Sanjeevani Arora1, Joshua Heyza2, Hao Zhang2, Vivian Kalman-Maltese1, Kristin Tillison1, Ashley M. Floyd2, Elaine M. Chalfin1, Gerold Bepler2, Steve M. Patrick2

1Department of Biochemistry & Cancer Biology, University of Toledo Health Science Campus, Toledo, OH, USA

2Department of Oncology, Karmanos Cancer Institute, Wayne State University, Detroit, MI, USA

Correspondence to:

Steve M. Patrick, email: patricks@karmanos.org

Keywords: ERCC1-XPF, cisplatin, chemoresistance, DNA repair inhibitor, high-throughput screen

Received: April 28, 2016    Accepted: September 02, 2016    Published: September 16, 2016

ABSTRACT

ERCC1-XPF heterodimer is a 5′-3′ structure-specific endonuclease which is essential in multiple DNA repair pathways in mammalian cells.
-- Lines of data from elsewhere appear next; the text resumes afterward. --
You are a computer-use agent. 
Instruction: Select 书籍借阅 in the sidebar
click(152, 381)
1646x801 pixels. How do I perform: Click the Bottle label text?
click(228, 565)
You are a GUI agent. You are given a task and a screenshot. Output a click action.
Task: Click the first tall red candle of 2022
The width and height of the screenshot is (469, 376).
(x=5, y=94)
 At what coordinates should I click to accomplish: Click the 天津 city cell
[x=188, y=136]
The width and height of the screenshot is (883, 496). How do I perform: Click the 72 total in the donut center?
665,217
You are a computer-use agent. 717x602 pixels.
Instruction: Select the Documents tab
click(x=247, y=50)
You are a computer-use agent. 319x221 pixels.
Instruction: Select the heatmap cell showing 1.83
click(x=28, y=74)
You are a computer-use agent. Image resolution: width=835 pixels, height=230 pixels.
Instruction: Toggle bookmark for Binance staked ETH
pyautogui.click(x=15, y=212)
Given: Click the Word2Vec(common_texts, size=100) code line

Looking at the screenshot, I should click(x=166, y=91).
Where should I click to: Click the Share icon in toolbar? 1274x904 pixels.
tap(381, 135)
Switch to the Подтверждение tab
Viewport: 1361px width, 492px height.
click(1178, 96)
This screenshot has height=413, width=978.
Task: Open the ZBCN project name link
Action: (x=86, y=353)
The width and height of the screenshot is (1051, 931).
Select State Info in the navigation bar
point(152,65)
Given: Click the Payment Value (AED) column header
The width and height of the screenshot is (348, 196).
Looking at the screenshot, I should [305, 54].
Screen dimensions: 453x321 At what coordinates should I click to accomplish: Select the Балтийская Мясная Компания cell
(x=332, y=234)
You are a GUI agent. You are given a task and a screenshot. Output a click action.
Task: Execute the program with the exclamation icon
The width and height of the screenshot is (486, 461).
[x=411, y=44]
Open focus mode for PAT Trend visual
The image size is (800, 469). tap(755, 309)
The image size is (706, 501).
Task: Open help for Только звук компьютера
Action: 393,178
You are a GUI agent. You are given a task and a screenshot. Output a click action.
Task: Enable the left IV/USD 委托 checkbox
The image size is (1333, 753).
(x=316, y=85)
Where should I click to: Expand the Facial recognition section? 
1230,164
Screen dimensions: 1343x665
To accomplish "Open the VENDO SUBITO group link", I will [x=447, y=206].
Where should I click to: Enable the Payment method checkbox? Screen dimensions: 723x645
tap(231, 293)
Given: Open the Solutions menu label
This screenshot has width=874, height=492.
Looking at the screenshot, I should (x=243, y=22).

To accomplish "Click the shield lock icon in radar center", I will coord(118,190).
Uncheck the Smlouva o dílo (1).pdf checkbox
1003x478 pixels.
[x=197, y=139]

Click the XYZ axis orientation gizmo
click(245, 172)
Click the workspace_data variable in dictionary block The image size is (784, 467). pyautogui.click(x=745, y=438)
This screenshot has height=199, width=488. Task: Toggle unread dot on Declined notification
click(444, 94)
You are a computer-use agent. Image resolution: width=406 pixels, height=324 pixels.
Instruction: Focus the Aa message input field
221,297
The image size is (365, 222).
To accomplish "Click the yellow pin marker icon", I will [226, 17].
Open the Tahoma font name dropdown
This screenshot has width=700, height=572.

ERCC1-XPF (ERCC1-ERCC4) repairs cisplatin-DNA intrastrand adducts and interstrand crosslinks and its specific inhibition has been shown to enhance cisplatin cytotoxicity in cancer cells. In this study, we describe a high throughput screen (HTS) used to identify small molecules that inhibit the endonuclease activity of ERCC1-XPF. Primary screens identified two compounds that inhibit ERCC1-XPF activity in the nanomolar range. These compounds were validated in secondary screens against two other non-related endonucleases to ensure specificity. Results from these screens were validated using an in vitro gel-based nuclease assay. Electrophoretic mobility shift assays (EMSAs) further show that these compounds do not inhibit the binding of purified ERCC1-XPF to DNA. Next, in lung cancer cells these compounds potentiated cisplatin cytotoxicity and inhibited DNA repair. Structure activity relationship (SAR) studies identified related compounds for one of the original Hits, which also potentiated cisplatin cytotoxicity in cancer cells. Excitingly, dosing with NSC16168 compound potentiated cisplatin antitumor activity in a lung cancer xenograft model. Further development of ERCC1-XPF DNA repair inhibitors is expected to sensitize cancer cells to DNA damage-based chemotherapy.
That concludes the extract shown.